Rating: Summary: Beat Myth a Lie Review: I can't believe this is actually available! Just think about all that this has to offer: (1)An in depth analogy of Burroughs life, mind, art, and everything he did/was. (2)A CD with readings from various Burroughs novels! (3)A great looking hard-cover book All this stuff is really great, but the kicker is an exerpt from the un-released, rare, never-before-seen collaboration with Jack Kerouac! I hope that the whole thing is published someday! BUY THIS NOW!!!!!! E-MAIL ME IF YOU KNOW ANYTHING ABOUT THE KEROUAC/BURROUGHS COLLABORATION!!!
Rating: Summary: The one Burroughs book to buy Review: The one book by William S. Burroughs you should buy. The unique genius that William truly was-yes, indulgent, odd and unsettling at 80, but how great it would have been to have known him young and probably pretty in 1950-is best understood with the direction of J. Grauerholz, although a bourgeois beatnik, for sure, who did love him and is the world expert on him. Ira Silverberg is a true young publishing genius, the new Ferlinghetti, and most responsible for the book. My earlier review I withdraw. Although true, it did not reflect the genius and truth of William-and Jack, Allen, Anne, Philip, Lawrence, Gregory, Gary, even Neal and Huncke, et al. View their literature with a full and clear understanding of their weaknesses and that we, the readers, are almost certain to have less ability to 'drive-on' pass the drugs, sex, parties, confusion-to produce as they could or can. At least be warned. A lot of souls have been lost on the beat road.
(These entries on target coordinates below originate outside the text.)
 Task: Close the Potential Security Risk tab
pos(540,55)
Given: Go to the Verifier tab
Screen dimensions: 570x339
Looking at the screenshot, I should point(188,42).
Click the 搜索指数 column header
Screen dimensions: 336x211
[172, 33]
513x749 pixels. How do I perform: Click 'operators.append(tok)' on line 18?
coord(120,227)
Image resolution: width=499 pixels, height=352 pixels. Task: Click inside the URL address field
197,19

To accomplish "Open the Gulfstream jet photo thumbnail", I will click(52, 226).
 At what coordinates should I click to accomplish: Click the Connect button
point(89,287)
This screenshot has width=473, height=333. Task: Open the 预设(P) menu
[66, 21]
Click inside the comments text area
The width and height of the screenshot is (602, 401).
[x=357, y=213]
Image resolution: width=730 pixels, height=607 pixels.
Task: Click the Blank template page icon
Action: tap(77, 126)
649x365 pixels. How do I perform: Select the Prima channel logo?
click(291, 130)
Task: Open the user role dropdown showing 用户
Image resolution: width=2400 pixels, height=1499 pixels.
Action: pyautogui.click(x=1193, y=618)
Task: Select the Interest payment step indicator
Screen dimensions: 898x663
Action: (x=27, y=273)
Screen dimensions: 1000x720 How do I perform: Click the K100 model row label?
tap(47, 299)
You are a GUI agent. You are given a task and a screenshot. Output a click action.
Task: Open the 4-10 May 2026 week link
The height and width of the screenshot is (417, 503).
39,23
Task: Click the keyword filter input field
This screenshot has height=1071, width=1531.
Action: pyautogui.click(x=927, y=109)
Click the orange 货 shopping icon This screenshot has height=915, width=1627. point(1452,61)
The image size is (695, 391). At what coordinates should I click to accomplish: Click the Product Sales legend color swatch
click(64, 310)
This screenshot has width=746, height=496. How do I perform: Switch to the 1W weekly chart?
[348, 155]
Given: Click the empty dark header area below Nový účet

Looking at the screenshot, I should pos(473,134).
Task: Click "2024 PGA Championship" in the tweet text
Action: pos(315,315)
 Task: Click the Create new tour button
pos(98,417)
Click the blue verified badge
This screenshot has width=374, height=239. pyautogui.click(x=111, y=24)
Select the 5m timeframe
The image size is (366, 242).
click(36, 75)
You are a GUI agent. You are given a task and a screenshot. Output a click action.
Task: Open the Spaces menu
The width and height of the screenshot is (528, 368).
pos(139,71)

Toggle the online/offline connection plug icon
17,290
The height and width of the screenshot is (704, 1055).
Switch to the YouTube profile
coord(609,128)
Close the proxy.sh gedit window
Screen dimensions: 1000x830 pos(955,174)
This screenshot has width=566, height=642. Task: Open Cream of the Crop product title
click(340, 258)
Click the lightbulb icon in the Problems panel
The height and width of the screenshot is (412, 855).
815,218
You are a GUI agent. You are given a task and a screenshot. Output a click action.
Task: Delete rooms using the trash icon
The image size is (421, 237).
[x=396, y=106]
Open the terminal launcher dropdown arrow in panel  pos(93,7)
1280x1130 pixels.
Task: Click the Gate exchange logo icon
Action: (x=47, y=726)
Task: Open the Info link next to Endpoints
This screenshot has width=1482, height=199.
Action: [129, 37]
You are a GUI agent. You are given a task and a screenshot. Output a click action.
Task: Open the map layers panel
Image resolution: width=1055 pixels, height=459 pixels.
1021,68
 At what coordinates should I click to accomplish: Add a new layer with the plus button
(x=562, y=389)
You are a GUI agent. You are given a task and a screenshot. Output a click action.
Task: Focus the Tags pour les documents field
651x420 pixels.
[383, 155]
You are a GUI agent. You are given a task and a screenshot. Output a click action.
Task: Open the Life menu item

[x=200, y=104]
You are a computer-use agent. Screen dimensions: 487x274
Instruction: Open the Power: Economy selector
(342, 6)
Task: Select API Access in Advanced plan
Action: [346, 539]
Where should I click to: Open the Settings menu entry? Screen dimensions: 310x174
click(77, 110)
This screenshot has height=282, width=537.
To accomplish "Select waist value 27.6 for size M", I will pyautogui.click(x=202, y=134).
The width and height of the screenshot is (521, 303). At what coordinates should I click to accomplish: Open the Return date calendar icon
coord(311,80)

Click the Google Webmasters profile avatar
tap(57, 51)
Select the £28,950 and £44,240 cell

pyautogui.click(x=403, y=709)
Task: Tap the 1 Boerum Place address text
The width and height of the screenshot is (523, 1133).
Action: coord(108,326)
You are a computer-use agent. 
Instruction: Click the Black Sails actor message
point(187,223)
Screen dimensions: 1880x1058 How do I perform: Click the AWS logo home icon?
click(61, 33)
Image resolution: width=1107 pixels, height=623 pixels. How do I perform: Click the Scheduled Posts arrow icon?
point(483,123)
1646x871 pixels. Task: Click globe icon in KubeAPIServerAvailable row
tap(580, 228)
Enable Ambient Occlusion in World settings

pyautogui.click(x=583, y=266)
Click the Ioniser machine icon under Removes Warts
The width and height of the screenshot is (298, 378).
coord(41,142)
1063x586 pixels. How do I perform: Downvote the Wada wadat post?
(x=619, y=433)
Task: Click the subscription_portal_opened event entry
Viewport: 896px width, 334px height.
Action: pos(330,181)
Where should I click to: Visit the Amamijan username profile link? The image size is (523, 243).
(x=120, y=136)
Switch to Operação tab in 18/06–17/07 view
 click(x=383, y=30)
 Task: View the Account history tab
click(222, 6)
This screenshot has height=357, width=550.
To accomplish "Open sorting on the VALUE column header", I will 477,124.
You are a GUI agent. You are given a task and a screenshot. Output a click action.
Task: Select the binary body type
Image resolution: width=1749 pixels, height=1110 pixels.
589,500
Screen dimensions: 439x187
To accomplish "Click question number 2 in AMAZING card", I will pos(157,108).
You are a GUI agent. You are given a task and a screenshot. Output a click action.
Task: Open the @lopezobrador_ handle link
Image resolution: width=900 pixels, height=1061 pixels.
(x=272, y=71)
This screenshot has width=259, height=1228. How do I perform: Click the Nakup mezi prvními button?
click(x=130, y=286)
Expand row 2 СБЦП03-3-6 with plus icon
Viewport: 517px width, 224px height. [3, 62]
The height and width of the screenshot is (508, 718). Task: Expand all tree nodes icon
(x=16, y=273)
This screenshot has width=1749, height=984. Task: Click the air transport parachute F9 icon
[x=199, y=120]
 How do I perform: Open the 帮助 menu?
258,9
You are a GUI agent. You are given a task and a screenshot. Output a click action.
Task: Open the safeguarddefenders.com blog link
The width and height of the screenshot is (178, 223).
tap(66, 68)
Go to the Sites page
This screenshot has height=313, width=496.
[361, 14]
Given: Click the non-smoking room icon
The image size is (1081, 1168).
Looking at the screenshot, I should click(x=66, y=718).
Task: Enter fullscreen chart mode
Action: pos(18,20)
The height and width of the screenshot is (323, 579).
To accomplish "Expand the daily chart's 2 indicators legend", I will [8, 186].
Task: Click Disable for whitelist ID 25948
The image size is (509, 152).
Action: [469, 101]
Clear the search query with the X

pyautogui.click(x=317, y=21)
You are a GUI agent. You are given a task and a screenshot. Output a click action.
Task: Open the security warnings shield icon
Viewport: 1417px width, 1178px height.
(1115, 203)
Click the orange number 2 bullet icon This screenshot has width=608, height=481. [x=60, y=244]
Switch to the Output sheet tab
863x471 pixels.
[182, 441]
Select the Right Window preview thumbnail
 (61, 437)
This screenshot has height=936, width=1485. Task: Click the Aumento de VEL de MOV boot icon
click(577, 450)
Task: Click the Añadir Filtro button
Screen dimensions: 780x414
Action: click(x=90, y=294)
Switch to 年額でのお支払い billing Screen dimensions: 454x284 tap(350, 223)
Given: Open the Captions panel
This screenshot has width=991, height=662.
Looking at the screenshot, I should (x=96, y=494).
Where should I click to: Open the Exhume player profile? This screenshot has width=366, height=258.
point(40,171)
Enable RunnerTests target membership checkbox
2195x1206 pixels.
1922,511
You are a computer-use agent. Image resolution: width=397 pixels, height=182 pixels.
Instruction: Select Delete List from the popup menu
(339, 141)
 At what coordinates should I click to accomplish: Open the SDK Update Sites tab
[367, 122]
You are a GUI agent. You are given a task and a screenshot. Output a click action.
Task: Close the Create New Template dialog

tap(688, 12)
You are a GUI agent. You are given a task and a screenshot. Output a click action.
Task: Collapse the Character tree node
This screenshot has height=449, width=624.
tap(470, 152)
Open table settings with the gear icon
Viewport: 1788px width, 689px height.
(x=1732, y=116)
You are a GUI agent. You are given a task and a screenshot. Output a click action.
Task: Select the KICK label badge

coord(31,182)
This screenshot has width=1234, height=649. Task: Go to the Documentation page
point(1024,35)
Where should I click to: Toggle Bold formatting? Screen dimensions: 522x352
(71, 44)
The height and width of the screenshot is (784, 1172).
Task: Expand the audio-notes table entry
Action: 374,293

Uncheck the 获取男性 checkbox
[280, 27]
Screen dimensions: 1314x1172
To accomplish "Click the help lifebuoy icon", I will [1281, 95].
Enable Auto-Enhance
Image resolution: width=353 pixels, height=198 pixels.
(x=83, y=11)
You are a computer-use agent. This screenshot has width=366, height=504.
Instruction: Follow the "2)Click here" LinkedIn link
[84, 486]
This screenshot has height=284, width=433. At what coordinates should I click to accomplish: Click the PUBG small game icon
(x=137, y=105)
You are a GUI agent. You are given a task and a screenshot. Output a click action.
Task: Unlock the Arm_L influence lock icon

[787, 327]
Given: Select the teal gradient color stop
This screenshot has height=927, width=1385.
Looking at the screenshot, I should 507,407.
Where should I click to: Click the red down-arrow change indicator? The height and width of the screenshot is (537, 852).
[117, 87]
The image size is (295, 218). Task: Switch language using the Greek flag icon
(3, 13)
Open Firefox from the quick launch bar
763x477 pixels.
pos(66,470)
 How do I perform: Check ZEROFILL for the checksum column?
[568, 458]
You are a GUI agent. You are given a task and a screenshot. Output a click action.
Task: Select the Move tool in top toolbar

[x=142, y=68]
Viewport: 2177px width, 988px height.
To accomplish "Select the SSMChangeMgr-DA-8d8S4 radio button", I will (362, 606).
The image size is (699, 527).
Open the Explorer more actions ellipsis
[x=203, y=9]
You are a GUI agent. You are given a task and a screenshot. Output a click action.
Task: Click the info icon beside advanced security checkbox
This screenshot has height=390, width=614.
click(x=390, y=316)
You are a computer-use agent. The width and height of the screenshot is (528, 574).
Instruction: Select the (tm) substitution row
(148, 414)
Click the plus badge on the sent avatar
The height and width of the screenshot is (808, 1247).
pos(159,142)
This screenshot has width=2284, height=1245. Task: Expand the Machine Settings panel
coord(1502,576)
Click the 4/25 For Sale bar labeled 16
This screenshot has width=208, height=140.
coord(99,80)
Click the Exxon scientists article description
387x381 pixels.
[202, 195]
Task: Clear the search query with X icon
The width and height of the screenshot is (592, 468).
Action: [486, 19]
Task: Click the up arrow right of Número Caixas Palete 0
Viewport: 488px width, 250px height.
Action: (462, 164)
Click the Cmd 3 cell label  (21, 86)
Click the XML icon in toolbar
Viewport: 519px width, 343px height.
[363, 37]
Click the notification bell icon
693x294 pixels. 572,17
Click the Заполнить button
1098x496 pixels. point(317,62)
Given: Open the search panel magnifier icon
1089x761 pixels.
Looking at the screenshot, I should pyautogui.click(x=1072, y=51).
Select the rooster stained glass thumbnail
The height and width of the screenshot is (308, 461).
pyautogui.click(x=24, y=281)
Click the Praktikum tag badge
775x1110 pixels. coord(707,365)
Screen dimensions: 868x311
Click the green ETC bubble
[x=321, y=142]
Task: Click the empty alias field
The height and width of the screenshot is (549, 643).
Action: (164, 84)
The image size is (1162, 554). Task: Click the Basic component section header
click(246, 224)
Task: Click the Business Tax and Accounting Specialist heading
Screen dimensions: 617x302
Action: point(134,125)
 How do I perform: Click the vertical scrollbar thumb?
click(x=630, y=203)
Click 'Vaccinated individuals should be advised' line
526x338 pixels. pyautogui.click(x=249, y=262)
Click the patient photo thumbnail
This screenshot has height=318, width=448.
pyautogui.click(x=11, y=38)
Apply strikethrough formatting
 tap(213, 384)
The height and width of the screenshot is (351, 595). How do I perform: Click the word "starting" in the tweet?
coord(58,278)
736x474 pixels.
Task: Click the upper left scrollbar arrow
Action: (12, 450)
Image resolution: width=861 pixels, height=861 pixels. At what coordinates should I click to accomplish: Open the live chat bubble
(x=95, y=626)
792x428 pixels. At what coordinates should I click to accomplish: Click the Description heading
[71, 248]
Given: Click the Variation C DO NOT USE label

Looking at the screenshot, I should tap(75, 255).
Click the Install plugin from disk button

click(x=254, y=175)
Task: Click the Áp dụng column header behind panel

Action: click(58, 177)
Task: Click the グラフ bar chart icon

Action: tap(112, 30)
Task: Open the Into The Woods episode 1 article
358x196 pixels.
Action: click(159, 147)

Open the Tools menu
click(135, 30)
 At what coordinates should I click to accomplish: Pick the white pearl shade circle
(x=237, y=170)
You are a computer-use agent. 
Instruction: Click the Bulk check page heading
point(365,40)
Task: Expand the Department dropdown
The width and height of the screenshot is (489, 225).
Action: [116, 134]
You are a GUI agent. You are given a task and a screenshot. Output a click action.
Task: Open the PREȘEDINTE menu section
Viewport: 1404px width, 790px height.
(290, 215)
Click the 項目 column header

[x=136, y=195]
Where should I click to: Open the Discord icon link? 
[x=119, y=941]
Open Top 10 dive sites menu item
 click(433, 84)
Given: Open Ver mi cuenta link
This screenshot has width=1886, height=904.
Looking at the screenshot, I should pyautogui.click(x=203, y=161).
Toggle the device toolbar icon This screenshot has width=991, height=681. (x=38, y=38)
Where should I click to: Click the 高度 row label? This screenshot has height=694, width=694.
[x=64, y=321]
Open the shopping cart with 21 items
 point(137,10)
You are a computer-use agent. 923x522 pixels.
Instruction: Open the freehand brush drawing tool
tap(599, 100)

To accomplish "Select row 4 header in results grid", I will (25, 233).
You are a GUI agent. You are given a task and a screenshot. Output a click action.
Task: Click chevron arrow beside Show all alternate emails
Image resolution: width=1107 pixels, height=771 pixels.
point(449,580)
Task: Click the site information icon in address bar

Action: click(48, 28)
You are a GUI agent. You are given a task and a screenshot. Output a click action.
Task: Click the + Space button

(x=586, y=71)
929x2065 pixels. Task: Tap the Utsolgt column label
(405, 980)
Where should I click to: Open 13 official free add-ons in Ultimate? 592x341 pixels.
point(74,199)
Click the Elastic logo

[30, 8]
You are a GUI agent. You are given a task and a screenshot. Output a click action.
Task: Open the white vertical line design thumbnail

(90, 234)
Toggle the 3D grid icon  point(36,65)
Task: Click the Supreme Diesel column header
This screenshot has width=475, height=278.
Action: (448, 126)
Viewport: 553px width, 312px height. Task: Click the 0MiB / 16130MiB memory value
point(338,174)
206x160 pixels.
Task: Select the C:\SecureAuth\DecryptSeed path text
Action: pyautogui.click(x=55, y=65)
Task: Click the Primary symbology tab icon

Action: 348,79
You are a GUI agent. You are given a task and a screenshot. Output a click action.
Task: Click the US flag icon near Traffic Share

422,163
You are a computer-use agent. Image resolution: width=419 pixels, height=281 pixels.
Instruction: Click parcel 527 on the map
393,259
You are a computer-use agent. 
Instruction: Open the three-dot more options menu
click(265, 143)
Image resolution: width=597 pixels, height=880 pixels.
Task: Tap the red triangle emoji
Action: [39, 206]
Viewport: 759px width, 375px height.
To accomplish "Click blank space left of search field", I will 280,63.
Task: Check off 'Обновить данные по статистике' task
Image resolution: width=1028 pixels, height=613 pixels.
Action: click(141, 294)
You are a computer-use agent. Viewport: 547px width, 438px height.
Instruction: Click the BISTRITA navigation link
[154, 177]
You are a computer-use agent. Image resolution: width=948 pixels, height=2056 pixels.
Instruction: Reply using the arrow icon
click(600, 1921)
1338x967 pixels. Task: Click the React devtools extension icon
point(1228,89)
Rating: Summary: Useful introduction to the author's work Review: This book was a hard one to review. The writings sampled are inconsistent-but then again, so was Burroughs's output, so in that respect the writings are a true representation of Burroughs's corpus. The chapter introductions by Grauerholz are especially valuable for readers who are removed from Burroughs's original context, and assist in further illuminating Burroughs's writings. The later works (after the "cut-ups") are especially prophetic; it was interesting to read Burroughs's commentaries on Hussein and another Bush in 2003. All in all, a useful and comprehensive introduction to one who is seeking to get acquainted with the wide range of work that came from the pen of Burroughs.